A senior al-Qaeda commander has claimed that the terror group has stashed away a nuclear bomb in Europe which will be detonated if bin Laden is ever caught or assassinated, according to new top secret files made public by internet whistleblower WikiLeaks.
The documents are secret details of the background to the capture of each of the 780 people held at or have passed through the Guantanamo Bay detention camp in Cuba, along with their medical condition and the information they have provided during interrogations.
The documents have been released to select European and US news outlets and reveal that the day 9/11 terror killings took place in United States, the core of al-Qaeda was concentrated in a single city of Karachi in Pakistan.
The intellectual author of September 11 attacks watched the horrifying scenes of the planes crashing into the twin towers of World Trade Centre beamed live on TV with key al-Qaeda commanders at a safe house in Karachi.
While in a nearby hospital, the accused mastermind of the bombing of USS's Cole off Yemen waters was recovering from an tonsillectomy, the alleged organiser of the 2002 Bali bombing was buying lab equipment for a biological weapons programme.

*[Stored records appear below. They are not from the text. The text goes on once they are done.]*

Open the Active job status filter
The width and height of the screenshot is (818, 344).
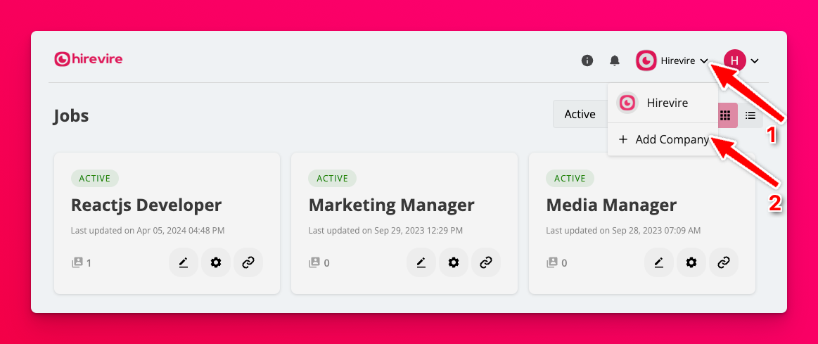pyautogui.click(x=580, y=114)
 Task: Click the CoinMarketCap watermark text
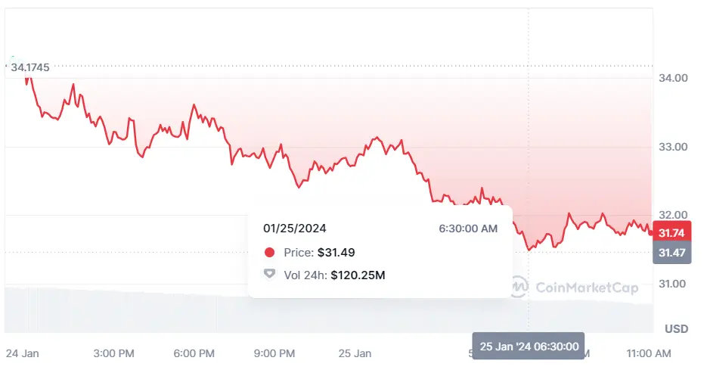586,288
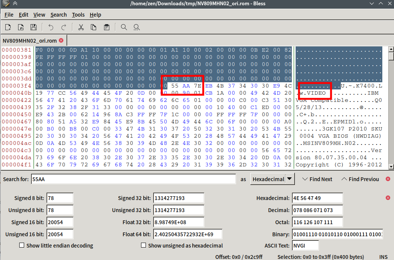Open the Search menu in the menu bar
The width and height of the screenshot is (394, 260).
point(58,15)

Within a day much of the al-Qaeda leadership disappeared back to Afghanistan to plan for a long war, the Washington Post reported quoting the fresh leaks on whereabouts of the international al-Qaeda terror brigade.
The cache of classified military documents portray the planning of the 9/11 terror attacks and whereabouts of its plotters including the world's most wanted terrorist Osama Bin Laden and his deputy Ayman al-Zawahiri on that fateful day.
The Guantanamo detainees are assessed "high or medium or low" in terms of their intelligence value and the threat they pose while in detention and the continued threat they might pose if released.
The leaks say that four days after September 11 attacks, bin Laden visited a guest house in Afghanistan's Kanadhar province where he told his gathered Arab fighters to "defend Afghanistan against infidel invaders" and to "fight in the name of Allah".
The intelligence report says after the 9/11 attacks began a peripatetic three weeks for bin Laden and his deputy as they criss-crossed Afghanistan handing out assignments to followers, meetings with top Taliban leadership and delegating control of al-Qaeda to the group's 'shura' council, presumably because he feared being captured or killed as US forces closed in.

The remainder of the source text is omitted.